Monday, Oct. 21, 1957

Born. To Jerry Lewis, 31, raucous movie and TV comedian, and Patti Palmer Lewis, 32: a fourth son, fourth child; in Santa Monica, Calif. Name: Christopher Joseph. Weight: 7 Ibs. 3 oz.

Born. To Robert Bruce Mathias, 26, two-time Olympic decathlon winner ('48, '52), all-round athlete turned Hollywood actor, and Melba Wiser Mathias, 26, his former classmate: a second daughter, second child; in Los Angeles. Name: Megan Louise. Weight: 6 Ibs. 9 1/2 oz.

Married. Marlon Brando, 33, mumbling cinemactor; and India-born Cinemactress Anna Kashfi (real name: Johanna O'Callaghan), 23; both for the first time; in Eagle Rock, Calif, (see PEOPLE).

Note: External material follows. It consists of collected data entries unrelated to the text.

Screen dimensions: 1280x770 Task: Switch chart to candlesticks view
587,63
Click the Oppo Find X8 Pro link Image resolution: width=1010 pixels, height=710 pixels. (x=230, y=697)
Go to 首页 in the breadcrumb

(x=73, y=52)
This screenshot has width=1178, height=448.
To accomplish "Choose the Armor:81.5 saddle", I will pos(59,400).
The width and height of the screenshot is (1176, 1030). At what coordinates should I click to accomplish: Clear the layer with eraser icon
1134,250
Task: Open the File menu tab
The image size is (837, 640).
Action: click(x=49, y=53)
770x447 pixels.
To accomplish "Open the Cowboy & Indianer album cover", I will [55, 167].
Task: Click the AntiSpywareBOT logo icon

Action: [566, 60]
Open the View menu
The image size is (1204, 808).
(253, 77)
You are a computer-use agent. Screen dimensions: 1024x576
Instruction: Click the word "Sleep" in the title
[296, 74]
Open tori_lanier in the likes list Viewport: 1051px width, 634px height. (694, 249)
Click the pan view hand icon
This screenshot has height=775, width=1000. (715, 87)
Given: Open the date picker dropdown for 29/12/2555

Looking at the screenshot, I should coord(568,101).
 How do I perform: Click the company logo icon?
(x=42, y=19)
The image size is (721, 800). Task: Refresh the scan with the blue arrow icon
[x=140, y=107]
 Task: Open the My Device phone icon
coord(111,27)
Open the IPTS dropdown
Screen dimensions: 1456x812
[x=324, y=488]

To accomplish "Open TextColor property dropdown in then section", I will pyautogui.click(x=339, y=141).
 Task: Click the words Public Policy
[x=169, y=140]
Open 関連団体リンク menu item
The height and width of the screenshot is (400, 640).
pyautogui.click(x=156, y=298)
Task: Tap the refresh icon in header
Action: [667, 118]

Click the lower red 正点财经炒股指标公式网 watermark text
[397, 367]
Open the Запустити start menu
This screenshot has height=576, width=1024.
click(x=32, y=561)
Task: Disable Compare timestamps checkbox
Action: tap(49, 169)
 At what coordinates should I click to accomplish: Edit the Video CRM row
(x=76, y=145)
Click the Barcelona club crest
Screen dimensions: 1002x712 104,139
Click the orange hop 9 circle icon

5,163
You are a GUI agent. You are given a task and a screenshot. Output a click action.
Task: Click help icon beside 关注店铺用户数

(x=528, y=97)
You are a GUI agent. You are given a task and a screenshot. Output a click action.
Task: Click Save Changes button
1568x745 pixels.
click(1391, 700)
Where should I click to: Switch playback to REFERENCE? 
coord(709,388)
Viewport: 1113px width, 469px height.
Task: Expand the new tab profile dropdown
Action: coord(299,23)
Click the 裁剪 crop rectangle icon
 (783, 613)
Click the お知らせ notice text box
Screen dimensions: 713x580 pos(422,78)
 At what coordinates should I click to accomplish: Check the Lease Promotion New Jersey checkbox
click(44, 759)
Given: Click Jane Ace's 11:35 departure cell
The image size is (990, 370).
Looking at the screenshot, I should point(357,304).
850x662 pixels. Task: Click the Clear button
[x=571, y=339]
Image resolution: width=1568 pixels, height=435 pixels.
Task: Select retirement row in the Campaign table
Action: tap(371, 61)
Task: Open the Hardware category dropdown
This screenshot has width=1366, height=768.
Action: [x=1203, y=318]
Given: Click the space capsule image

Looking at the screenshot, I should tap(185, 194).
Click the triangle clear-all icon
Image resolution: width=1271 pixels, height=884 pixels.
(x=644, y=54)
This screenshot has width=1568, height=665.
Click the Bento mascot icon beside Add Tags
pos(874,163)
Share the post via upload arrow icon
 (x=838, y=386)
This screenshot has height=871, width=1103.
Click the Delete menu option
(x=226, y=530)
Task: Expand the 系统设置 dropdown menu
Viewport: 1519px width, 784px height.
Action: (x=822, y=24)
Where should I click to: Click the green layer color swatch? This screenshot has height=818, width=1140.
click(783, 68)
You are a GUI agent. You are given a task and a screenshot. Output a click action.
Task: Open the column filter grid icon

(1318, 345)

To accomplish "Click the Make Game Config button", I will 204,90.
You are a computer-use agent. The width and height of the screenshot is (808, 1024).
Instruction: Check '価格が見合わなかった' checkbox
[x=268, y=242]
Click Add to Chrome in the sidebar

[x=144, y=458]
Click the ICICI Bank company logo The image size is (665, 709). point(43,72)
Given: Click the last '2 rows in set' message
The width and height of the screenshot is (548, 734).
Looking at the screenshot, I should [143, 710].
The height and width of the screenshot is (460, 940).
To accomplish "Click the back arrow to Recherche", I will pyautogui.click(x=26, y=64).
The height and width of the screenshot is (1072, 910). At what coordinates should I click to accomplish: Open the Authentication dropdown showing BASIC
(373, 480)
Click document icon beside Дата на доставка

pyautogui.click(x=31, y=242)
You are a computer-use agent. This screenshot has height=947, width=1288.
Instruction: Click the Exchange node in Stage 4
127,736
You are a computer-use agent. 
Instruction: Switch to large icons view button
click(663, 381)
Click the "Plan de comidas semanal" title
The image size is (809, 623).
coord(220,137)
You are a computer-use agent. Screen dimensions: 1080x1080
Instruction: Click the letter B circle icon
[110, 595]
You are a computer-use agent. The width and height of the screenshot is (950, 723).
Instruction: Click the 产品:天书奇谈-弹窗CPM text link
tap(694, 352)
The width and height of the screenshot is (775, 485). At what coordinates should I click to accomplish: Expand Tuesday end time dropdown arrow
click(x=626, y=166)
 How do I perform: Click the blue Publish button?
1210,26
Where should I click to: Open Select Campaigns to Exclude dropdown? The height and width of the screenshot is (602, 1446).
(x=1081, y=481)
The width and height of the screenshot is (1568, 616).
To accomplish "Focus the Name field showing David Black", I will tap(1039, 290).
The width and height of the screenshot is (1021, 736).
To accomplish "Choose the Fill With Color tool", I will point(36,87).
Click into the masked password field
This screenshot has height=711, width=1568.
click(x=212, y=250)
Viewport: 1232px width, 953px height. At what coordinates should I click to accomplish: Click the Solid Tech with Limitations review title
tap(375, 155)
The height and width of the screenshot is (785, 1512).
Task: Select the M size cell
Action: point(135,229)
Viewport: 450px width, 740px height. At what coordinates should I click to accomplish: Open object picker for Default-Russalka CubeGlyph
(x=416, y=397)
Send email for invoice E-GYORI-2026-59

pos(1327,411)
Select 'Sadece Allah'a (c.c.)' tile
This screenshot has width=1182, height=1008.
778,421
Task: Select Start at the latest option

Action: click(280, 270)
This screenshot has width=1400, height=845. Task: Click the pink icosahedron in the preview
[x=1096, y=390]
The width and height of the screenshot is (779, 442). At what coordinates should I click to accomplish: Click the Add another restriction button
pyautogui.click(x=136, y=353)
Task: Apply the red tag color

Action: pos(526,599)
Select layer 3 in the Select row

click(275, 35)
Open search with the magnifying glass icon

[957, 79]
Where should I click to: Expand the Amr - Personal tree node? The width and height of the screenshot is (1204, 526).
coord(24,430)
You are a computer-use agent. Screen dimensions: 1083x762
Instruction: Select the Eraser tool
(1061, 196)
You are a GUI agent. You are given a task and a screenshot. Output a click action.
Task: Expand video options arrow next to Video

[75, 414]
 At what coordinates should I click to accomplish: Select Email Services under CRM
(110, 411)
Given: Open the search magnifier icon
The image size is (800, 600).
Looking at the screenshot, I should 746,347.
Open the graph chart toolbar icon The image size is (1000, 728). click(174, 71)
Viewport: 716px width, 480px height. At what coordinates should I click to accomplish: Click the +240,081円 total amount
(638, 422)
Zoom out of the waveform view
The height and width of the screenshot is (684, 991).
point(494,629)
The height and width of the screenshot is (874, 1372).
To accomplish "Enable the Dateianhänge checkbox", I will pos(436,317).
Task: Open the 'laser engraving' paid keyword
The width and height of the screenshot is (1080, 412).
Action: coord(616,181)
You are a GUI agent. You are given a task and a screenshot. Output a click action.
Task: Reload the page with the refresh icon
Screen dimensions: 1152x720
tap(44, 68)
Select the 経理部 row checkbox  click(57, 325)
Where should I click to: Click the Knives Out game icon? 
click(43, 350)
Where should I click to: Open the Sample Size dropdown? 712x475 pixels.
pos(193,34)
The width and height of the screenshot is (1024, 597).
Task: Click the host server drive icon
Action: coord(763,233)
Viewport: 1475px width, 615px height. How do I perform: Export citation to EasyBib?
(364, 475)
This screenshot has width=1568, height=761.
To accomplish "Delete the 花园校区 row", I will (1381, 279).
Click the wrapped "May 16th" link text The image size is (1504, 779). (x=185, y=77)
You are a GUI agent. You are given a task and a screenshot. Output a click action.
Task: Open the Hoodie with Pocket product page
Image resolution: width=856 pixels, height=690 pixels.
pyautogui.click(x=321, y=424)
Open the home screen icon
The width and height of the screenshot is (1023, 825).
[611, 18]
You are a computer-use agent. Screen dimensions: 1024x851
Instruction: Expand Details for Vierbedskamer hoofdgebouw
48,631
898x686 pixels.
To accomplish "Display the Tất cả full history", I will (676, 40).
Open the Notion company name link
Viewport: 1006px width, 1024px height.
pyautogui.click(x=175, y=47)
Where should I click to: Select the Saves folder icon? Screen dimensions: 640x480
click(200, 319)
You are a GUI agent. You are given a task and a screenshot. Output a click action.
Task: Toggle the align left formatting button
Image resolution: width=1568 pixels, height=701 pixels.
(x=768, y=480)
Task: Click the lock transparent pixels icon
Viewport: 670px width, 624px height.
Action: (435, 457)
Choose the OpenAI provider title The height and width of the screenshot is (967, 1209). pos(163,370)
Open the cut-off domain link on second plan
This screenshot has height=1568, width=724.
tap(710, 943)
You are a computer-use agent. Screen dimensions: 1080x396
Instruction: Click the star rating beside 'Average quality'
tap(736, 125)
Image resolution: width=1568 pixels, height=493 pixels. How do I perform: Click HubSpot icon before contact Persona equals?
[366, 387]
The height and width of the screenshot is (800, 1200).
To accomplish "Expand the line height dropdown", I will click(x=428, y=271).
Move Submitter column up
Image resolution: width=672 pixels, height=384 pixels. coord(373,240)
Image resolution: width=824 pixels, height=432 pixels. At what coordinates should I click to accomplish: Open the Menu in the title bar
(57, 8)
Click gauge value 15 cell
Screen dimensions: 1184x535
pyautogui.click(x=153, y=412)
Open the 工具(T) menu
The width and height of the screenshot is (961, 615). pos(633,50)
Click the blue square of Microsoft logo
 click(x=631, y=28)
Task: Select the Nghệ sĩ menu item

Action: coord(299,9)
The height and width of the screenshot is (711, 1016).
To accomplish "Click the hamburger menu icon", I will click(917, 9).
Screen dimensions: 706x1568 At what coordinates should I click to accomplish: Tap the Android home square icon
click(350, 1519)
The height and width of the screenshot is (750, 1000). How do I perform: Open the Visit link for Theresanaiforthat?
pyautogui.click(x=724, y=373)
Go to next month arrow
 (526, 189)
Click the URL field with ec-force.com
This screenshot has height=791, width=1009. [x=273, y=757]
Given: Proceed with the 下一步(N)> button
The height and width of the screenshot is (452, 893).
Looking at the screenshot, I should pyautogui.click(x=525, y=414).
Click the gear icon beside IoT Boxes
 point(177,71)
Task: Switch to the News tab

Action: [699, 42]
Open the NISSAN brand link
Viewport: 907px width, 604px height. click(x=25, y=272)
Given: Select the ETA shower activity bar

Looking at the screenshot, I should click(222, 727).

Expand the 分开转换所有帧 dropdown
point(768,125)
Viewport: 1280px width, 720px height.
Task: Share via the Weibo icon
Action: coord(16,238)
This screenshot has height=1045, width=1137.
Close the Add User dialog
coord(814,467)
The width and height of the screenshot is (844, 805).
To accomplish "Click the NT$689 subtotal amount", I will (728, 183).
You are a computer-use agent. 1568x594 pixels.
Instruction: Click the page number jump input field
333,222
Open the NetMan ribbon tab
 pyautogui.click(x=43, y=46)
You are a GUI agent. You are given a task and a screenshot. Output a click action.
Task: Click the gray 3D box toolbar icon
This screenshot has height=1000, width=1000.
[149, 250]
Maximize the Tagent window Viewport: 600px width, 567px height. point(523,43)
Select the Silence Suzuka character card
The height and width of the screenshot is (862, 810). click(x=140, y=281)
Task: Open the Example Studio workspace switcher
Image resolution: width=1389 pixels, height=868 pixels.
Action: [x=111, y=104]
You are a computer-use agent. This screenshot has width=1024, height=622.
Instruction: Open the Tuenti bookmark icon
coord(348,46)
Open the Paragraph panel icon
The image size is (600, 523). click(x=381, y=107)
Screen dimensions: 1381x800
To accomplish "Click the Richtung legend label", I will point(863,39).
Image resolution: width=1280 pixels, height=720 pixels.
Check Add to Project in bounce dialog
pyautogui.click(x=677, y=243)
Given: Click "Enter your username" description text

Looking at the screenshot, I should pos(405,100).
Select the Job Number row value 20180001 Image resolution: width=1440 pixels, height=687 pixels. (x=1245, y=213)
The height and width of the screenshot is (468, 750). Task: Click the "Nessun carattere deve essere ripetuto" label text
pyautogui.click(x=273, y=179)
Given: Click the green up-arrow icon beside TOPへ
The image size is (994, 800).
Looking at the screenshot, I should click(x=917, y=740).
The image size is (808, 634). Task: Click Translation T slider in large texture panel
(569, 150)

Married. Annette Dionne, 23, most vivacious of the Canadian quintuplets, the first to wed; and Germain Allard, 24, a finance-company agent; in Montreal.

Married. Stirling Moss, 28, lean, daring auto-racing ace, first Englishman to win Italy's Mille Miglia; and Katherine Molson, 22, millionheiress daughter of Montreal Brewer F. S. Molson; in London.

Married. Princess Shahnaz, 17, green-eyed daughter and only child of Iran's Shah Mohammed Reza Pahlevi (by his first wife, Egypt's Princess Fawzia, sister of ex-King Farouk); and Ardashir Zahedi, 28, U.S.-educated agricultural engineer, son of ex-Premier Fazlollah Zahedi (who helped to boot out weepy Mohammed Mossadegh in 1953 and was later himself edged out on charges of corruption); in Teheran's Royal Palace.

Died. Carlos Llamas Romulo, 32, Georgetown University-educated Manila lawyer, World War II hero, eldest son of General Carlos P. Romulo, Philippine Ambassador to the U.S. and delegate to the U.N.; in a plane crash south of Manila.

Died. William Clark, 66, tall, wealthy (Clark thread fortune heir), cantankerous former judge on the U.S. Circuit Court of Appeals, who left the bench to serve as a lieutenant colonel in World War II, returned to find his seat filled, sued claiming the G.I. Bill guaranteed him his job (he lost); of a heart attack; in Nuwara Eliya, Ceylon. Harvardman ('11) Clark first gained fame in 1930 by ruling that the 18th (prohibition) Amendment was invalid, a decision unanimously reversed by the Supreme Court.

Died. Jekuthiel Ginsburg, 68, gentle, absent-minded Polish-Jewish emigre professor of mathematics at Yeshiva University, founder (1932) and editor of the quarterly Scripta Mathematica, onetime child prodigy (he tutored university students when he was 16), author (Numbers and Numerals); of a heart attack; in Manhattan.